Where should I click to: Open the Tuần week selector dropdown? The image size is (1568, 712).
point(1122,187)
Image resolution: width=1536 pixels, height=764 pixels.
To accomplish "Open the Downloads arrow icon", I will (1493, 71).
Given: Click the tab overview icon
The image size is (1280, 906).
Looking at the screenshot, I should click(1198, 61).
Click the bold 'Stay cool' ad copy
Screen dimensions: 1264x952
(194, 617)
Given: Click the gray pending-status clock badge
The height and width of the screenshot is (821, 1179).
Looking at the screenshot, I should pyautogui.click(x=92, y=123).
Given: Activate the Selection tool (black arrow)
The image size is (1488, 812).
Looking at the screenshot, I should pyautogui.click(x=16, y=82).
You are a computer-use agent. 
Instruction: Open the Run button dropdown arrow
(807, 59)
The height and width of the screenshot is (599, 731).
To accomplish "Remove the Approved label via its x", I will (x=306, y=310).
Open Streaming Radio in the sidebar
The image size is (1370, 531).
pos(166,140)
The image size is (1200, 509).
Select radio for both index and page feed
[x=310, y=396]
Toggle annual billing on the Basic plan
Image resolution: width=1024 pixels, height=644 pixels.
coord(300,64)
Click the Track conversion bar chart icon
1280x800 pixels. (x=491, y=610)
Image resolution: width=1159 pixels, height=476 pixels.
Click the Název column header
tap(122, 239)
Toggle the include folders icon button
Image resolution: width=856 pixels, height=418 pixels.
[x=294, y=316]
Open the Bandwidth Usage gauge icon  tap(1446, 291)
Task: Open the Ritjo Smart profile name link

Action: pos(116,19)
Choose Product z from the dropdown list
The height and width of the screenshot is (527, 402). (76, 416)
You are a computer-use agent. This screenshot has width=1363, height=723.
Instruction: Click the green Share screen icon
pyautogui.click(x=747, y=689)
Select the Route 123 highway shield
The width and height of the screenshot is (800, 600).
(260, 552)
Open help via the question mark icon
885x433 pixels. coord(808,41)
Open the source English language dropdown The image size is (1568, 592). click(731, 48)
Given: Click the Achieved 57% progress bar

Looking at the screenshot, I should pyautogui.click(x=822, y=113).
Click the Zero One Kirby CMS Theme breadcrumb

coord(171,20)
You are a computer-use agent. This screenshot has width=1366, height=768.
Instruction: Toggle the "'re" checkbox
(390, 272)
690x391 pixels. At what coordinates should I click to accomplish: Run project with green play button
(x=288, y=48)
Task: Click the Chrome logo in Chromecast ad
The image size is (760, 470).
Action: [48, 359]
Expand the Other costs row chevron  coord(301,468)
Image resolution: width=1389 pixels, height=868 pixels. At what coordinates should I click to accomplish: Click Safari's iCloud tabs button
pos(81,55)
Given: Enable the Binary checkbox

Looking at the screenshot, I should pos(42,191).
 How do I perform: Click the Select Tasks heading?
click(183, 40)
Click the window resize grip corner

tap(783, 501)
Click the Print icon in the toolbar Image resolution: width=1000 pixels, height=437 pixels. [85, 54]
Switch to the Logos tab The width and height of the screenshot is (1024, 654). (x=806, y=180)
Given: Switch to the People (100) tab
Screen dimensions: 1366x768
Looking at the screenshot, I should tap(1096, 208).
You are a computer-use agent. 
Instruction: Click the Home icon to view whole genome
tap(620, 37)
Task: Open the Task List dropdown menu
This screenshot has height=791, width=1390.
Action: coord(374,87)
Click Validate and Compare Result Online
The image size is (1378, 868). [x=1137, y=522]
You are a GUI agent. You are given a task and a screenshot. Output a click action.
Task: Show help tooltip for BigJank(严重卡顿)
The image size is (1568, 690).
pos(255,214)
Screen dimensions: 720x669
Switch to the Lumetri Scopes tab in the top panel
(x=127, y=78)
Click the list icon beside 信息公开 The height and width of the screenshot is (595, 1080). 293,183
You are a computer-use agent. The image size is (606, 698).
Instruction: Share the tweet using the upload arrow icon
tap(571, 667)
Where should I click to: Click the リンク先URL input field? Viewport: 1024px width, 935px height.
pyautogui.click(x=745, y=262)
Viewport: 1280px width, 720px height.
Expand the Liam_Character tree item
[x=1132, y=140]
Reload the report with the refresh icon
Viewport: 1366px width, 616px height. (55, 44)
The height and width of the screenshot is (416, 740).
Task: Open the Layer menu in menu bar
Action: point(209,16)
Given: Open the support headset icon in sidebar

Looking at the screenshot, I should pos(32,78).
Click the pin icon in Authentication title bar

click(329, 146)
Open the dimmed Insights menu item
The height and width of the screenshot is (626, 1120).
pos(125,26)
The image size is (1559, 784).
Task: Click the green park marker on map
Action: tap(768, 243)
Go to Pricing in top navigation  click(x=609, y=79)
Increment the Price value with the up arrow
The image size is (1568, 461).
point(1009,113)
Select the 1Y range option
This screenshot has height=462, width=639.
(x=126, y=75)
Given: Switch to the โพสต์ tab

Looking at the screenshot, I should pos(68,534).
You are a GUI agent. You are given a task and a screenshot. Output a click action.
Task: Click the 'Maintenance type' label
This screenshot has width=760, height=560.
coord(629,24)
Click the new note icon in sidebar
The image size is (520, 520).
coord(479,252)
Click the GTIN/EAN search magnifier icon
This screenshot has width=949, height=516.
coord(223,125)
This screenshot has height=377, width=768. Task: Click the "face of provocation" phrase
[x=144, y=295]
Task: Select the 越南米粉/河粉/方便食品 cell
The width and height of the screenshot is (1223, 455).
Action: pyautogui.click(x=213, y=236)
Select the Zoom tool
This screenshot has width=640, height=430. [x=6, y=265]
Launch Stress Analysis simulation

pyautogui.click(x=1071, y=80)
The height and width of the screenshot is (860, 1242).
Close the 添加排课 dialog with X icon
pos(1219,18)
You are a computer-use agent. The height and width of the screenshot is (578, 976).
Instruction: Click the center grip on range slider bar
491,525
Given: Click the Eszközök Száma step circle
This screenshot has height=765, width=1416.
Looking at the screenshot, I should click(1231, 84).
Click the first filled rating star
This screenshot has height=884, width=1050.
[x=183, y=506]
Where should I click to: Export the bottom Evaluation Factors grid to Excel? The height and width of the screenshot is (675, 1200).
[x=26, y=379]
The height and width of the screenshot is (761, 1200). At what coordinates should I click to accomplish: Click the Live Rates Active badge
★ ★ ★
» Exercise goal
Identify each line in the records above containing the word "computer"; copy those lines.

» Reply
You are a computer-use agent. 
You are a computer-use agent. This screenshot has width=1363, height=723.
You are a computer-use agent. This screenshot has width=1366, height=768.
You are a computer-use agent. 
You are a computer-use agent. The image size is (606, 698).
You are a computer-use agent. The height and width of the screenshot is (578, 976).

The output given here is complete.